Planning en mitigatie: wanneer kleiaders worden aangetroffen, moeten de lengterichting ervan worden gemeten. Als de oriëntaties consistente trends laten zien, kunnen mijnplannen dienovereenkomstig worden aangepast. Wanneer trends willekeurig lijken, controleer dan of er sprake is van dominante en minder belangrijke trends, in welk geval de mijnrubrieken kunnen worden aangepast aan de dominante trend en de mijnwerkers op de hoogte kunnen worden gebracht van minder belangrijke trends. In de Herrinkool kunnen de aders van klei gepaard gaan met dikteveranderingen in de bovenliggende kalksteen en zwarte leisteen. Veranderingen in de hoogte van de vloer (top van de vloer hoogte-en dieptepunten) kan ook worden geassocieerd met aderen. Gedetailleerde kartering van daklithologieën (hoogte tot zwarte leisteen, hoogte tot kalksteen, dikte van zwarte leisteen, dikte van kalksteen) kan worden vergeleken met bekende voorkomen van klei aders om te zien of er associaties zijn. Ook de positie van klei aders kan worden vergeleken met bekende vloer en dak rollen. Als de vergelijkingen positief zijn, kunnen mijn-en veiligheidsplannen worden geprojecteerd voorafgaand aan de mijnbouw.

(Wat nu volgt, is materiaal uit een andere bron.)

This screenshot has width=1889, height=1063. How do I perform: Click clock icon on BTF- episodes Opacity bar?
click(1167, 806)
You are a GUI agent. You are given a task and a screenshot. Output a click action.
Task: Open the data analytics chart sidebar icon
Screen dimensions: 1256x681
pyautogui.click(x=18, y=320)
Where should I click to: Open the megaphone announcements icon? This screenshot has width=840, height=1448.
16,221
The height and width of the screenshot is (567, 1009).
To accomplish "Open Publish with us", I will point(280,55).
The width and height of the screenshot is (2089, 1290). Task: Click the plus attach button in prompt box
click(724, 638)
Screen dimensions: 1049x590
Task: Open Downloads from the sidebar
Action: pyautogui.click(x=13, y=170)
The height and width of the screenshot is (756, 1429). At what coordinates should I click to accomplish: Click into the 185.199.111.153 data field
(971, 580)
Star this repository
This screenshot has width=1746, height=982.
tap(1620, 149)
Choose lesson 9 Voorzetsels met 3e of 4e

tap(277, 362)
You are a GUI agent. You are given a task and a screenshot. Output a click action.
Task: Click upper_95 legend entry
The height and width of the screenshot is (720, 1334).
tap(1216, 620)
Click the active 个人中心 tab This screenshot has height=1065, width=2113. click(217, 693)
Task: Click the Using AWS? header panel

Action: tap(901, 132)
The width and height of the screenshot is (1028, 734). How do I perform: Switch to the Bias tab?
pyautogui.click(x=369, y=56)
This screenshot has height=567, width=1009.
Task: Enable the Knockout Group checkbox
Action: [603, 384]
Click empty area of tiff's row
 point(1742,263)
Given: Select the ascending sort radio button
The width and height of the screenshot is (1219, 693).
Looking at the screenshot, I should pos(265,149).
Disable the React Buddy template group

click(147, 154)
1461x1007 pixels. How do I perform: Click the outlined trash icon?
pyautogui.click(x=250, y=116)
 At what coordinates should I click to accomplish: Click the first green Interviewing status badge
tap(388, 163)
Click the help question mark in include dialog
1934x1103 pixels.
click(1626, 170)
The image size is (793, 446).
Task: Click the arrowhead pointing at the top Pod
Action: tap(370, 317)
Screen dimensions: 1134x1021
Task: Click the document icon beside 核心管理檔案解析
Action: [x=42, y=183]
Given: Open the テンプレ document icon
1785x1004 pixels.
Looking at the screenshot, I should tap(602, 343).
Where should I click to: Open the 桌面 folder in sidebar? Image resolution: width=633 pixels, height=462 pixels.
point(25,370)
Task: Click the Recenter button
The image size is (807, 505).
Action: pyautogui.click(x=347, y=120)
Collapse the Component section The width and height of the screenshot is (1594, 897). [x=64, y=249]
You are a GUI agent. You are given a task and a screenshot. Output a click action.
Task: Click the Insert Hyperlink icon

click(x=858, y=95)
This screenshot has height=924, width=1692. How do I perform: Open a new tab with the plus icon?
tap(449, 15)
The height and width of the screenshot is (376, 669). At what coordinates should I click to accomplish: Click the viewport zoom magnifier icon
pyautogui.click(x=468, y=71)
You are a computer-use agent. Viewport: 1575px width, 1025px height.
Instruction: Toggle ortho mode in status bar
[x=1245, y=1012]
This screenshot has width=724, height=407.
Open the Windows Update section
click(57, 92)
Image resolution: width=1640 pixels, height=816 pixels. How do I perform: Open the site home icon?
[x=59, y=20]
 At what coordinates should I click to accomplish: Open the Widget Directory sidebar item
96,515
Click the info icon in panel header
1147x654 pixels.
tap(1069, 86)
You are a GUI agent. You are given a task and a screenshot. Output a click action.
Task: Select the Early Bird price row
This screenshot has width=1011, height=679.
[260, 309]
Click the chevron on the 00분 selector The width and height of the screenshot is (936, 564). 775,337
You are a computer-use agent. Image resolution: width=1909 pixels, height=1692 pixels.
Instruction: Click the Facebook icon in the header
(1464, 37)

dakdrager: zwakke punten in dakstenen boven de aders van klei kunnen zich uitstrekken tot 12 voet boven de top van het kolenbed. Slickenides in de klei vereisen onmiddellijke ondersteuning, zoals bouten, blokkeren en omsnoeren (Moebs en Ellenberger, 1982). Daksteun zal afhangen van de oriëntatie ten opzichte van ribben, dichtheid, hoogte van slips en breuken, en frequentie en continuïteit van individuele aders, maar Full-column grouted hars bouten in combinatie met dwarsbalken en stalen matten, hoek bouten, en omsnoering aan weerszijden van een grote ader breuk of slip kan nodig zijn. Kribben is vaak nodig wanneer klei aders voorkomen langs een rib lijn (Chase and Ulery, 1987). Chase and Ulery (1987) gaf voorbeelden van ondersteuning en monitoring. Omdat klei zwak en gevoelig voor vocht effecten, voortdurende verslechtering, verzakking, en spelling is mogelijk.

Clay vein support methods (from Moebs and Ellenberger, 1982, Fig. 9).
Clay vein support methods (from Moebs and Ellenberger, 1982, Fig. 9).

wanneer het dak uitkant (kantelen) optreedt als gevolg van dips van aders van klei in het dak, kan het vastbouten en vastbinden van het dak aan elke kant van belangrijke slippen of breuken in verband met de aderlaag van klei helpen om het dak te ondersteunen. De juiste boutlengte en installatiehoek zijn afhankelijk van de hoogte en de dip van de klei ader en breuken (Chase and Ulery, 1987).

klei vein ondersteuning methoden in cantilevering dak (uit Chase and Ulery, 1987, Fig. 11).
klei vein ondersteuning methoden in cantilevering dak (uit Chase and Ulery, 1987, Fig. 11).

Geef een antwoord

Het e-mailadres wordt niet gepubliceerd.